++++ Text
I did some more research and I would like to provide some more details on the problem statement and the problem.

Please find below a few details on the Problem.

What are we trying to achieve:
We have a driver table that is the input for complete process. This table is populated is continuously 24/7 by other systems. We need to build a process that will read this table and pickup what ever is available for processing and process it. After we are done processing we need to come back and again read the driver table and pickup all the records ready for processing any process them and keep repeating the process. If we don't find anything to process in the driver table we skip all the steps and make the job sleep for a defined(in the ini file) amount of time. This whole looping process stops when we change the value in a file to "Y"

Options Tried:
We build a couple of batch jobs
1) A single step looping by it self fails after executing 255-256 GOSUB STATEMENTS.
2) A Full fledge batch job with complete functionality including sleep wait times, and exiting on request(based on value in file). This job was executed and a few runs had data and others didn't. The result was Total number of Loops 35 and Total Number of Loops with data was 24. So this one is also in the range of 250 - 260 GOSUB statement before Aborting.

When the Batch Job Aborts after executing approx 256 gosub statements we get the following message as the reason for the Abort(Please not all subjobs were successful). "Attempting to Cleanup after ABORT raised in stage Batch::D9DCFCMPODS004AD_resv..JobControl".

Input's Needed:
We need to know if there is a max limit in datastage for the number of gosubs that can be executed. If there is a limit what is the alternate way for designing a batch to achieve our goal.
++++++++
++++ Recorded information
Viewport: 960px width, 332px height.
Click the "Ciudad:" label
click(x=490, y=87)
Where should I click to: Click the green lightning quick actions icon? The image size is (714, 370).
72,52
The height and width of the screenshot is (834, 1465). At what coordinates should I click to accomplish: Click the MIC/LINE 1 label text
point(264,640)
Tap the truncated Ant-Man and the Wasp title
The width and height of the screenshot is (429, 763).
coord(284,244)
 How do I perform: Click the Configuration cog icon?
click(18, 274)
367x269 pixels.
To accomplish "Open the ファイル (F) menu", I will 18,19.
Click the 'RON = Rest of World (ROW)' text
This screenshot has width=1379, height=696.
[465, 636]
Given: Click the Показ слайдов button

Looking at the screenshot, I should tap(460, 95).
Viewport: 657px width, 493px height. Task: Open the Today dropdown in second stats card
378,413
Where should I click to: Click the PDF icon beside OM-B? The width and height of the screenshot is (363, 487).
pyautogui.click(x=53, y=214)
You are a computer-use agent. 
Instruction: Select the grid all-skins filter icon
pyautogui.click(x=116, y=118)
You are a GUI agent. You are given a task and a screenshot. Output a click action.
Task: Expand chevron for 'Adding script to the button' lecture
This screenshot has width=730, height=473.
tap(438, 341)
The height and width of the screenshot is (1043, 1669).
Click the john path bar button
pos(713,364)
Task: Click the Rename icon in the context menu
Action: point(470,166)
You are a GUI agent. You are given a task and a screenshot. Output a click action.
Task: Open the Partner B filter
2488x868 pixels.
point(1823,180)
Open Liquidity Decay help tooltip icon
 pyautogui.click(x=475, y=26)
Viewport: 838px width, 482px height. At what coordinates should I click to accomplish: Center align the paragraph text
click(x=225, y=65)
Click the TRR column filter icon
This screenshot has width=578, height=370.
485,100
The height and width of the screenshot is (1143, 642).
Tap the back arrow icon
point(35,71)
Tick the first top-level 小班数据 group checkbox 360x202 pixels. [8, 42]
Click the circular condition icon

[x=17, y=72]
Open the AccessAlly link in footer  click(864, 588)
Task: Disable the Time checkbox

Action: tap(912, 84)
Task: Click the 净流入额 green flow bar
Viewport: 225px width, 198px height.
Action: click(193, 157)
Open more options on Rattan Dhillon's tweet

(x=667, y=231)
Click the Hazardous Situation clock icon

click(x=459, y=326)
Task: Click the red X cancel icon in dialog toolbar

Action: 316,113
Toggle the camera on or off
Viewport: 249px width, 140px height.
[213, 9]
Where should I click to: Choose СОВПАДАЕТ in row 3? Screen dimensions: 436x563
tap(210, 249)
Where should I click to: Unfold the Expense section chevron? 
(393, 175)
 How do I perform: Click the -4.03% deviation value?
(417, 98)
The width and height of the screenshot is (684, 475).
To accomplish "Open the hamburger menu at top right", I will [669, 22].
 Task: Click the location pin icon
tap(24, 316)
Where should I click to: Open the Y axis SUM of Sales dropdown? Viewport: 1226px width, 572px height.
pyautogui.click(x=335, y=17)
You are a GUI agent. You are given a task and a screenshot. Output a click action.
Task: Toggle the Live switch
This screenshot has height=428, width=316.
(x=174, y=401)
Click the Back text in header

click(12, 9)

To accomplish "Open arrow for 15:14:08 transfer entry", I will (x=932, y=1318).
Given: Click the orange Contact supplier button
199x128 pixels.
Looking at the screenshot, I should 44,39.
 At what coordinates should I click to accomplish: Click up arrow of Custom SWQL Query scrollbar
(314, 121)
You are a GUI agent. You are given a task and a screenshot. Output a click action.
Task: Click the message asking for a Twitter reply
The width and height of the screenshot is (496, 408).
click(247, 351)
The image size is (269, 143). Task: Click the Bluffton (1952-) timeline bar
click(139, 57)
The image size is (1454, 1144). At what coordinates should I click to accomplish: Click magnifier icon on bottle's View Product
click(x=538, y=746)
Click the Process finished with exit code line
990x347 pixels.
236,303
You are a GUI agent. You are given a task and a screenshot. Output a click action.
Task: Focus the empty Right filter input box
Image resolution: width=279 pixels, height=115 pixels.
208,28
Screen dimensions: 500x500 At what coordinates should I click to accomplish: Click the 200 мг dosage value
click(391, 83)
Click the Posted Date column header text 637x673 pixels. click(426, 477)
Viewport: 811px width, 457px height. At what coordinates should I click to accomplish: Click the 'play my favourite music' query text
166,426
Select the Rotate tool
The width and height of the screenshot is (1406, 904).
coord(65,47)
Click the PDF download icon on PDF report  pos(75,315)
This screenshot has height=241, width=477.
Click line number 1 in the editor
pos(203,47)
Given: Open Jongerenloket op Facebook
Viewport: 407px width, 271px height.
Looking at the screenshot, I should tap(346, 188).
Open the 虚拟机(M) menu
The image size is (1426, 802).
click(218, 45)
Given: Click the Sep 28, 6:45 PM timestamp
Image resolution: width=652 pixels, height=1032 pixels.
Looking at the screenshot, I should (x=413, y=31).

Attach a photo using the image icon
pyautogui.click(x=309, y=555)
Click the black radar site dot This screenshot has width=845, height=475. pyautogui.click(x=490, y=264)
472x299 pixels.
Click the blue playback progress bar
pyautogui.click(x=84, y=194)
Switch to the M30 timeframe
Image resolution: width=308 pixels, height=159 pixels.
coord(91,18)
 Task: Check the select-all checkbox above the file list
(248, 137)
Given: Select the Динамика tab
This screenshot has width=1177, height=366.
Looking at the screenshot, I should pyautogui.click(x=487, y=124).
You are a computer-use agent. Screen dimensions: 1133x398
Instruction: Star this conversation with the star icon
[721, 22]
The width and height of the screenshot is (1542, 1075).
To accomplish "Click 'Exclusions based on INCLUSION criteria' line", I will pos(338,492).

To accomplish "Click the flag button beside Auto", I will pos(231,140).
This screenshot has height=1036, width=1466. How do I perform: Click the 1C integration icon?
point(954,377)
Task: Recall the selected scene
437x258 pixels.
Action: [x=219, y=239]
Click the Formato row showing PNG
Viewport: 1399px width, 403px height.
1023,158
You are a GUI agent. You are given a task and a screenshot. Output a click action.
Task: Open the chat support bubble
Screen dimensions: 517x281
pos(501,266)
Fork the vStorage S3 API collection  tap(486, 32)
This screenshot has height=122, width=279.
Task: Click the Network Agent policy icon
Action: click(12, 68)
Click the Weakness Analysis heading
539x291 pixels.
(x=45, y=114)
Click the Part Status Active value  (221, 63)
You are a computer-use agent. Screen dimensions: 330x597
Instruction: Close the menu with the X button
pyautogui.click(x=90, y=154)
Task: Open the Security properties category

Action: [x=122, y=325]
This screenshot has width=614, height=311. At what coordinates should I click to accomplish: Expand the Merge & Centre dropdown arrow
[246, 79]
++++++++
*Stated task 1*.
Retype the section of the DataStage post that starts with "Please find below" and runs through "255-256 GOSUB STATEMENTS.".
*Stated task 2*.
Extend the DataStage post by writing what comes after its final sentence.
The records have no connection to the DataStage post.

*Written answer 1*.
Please find below a few details on the Problem.

What are we trying to achieve:
We have a driver table that is the input for complete process. This table is populated is continuously 24/7 by other systems. We need to build a process that will read this table and pickup what ever is available for processing and process it. After we are done processing we need to come back and again read the driver table and pickup all the records ready for processing any process them and keep repeating the process. If we don't find anything to process in the driver table we skip all the steps and make the job sleep for a defined(in the ini file) amount of time. This whole looping process stops when we change the value in a file to "Y"

Options Tried:
We build a couple of batch jobs
1) A single step looping by it self fails after executing 255-256 GOSUB STATEMENTS.

*Written answer 2*.
If there is not max limit, why is this batch job aborting

Please find Below the code for the Batch Job we are executing.
##########################################
*************** Code Start for Option 1 ****************

JobName = DSJobName
Delim='/'
LF = char(010)
***************************************************************************************
* Define Functions
***************************************************************************************
Deffun GetIniVar (Arg1) Calling 'DSU.FBGetIniVar'
Deffun GetApplVar (Arg1) Calling 'DSU.FBGetApplVar'
Deffun GetSwitchValue (Arg1) Calling 'DSU.FBGetSwitchValue'
Deffun GetPwd (Arg1, Arg2) Calling 'DSU.FBGetPasswd'
Deffun ReadRestartStep (Arg1, Arg2) Calling 'DSU.FBReadRestartStep'
Deffun WriteRestartStep (Arg1, Arg2, Arg3) Calling 'DSU.FBWriteRestartStep'
Deffun GetLinkStats (Arg1) Calling 'DSU.FBGetLinkStats'
Deffun GetLogMsg (Arg1, Arg2) Calling 'DSU.FBGetLogMsg'
Deffun ResetJobStatus (Arg1) Calling 'DSU.FBResetJobStatus'
Deffun ReadLog (Arg1, Arg2) Calling 'DSU.FBReadLog'
Deffun WriteLog (Arg1, Arg2, Arg3, Arg4) Calling 'DSU.FBWriteLog'
Deffun ValidateLogDir (Arg1) Calling 'DSU.FBValidateLogDir'
Deffun ExecUnix (Arg1) Calling 'DSU.FBExecUnix'
Deffun SendEmail (Arg1, Arg2, Arg3) Calling 'DSU.FBSendEmail'
Deffun SendEmailFile (Arg1, Arg2, Arg3) Calling 'DSU.FBSendEmailFile'
Deffun AuditRowCnt (Arg1, Arg2, Arg3) Calling 'DSU.FBAuditRowCnt'
Deffun GetCurrTimeStamp (Arg1) Calling 'DSU.FBCurrDateTimeStamp'
Deffun CreateFileBackup (Arg1, Arg2, Arg3, Arg4) Calling 'DSU.FBCreateFileBackup'
* Deffun GetRowCount (Arg1, Arg2) Calling 'DSU.FBLinkRowCount'

***************************************************************************************
* Equate Statements that will remain constant for the job
***************************************************************************************
EQU MailSubj LIT "AuditStatus:DSJobName:' job in project ':PROJECT"
EQU AUDIT.HDR LIT "'Job: ':fmt(JobName,'33L'):spaces(8):AuditStart:GetCurrTimeStamp(''):LF"
EQU AUDIT.TRLR LIT "AuditStatus:'Job finished : ':GetCurrTimeStamp(''):LF"
EQU STATUS.FAIL TO '*** ABORTED: '

***************************************************************************************


* Get all the required INI variables from the initialization file passed as a parameter
***************************************************************************************
ARCHIVEDIR = GetIniVar('Env.ARCHIVEDIR')
AUDITDIR = GetIniVar('Env.AUDITDIR')
ACTVTODT = GetIniVar('Env.ACTVTODT')
LOGDIR = GetIniVar('Env.LOGDIR')
REJDIR = GetIniVar('Env.REJDIR')
PARMDIR = GetIniVar('Env.PARMDIR')
HASHDIR = GetIniVar('Env.HASHDIR')
OUTPUTDIR = GetIniVar('Env.OUTPUTDIR')
TEMPDIR = GetIniVar('Env.TEMPDIR')
RESTARTDIR = GetIniVar('Env.RESTARTDIR')
MailTo = GetIniVar('Env.EMAIL_GROUP2')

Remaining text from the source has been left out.